The film makes references to The Pied Piper of Hamelin by Robert Browning, which influenced composer Mychael Danna's music. He used a Persian ney flute along with old instruments such as recorders, crumhorns and lutes, creating "a pseudo-medieval score. The ney performer is Persian music teacher Hossein Omoumi. The score thus combined Danna's interests in old and exotic music. Egoyan stated medieval-style music was used to make the film feel timeless, evoking Brothers Grimm fairy tales and avoiding the feel of a TV movie.

Polley's character, Nicole, is an aspiring singer before the accident, and is seen on stage performing the Tragically Hip's "Courage (for Hugh MacLennan)" and Jane Siberry's "One More Colour". Danna and Polley cooperated to create Nicole's music, with Polley writing lyrics to Danna's original songs and with Danna arranging the adaptations of "Courage" and "One More Colour". The songs were chosen because of their domestic popularity, reinforcing the local nature of Nicole's music. The Tragically Hip's original version of "Courage" also appears in the film.

Release
The album was released in Canada by Virgin Music Canada, selling 7,000 copies by May 1998. The album was also released by Virgin Records in the United States, United Kingdom and Europe.

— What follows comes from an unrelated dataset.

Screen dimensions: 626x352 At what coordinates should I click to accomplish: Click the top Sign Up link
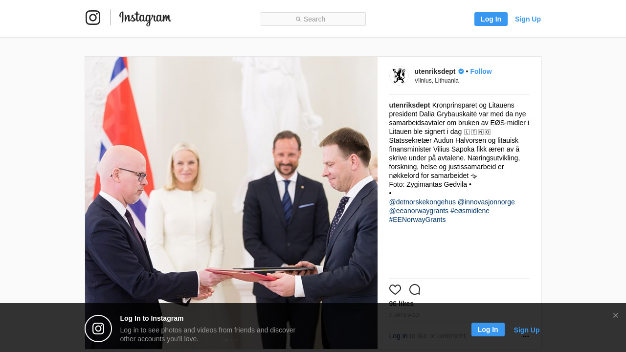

By October, the album had sold 25,000 copies worldwide, bringing in a profit for Virgin Records given the inexpensive production.

Reception
Gramophone magazine gave the soundtrack a positive review, writing "A dreamy piece for keyboards, as well as other delicate atmospheres, makes the viewer/listener aware of the transforming power of grief". Gramophone also stated "Polley’s plaintive, beautiful soprano voice is a real find". 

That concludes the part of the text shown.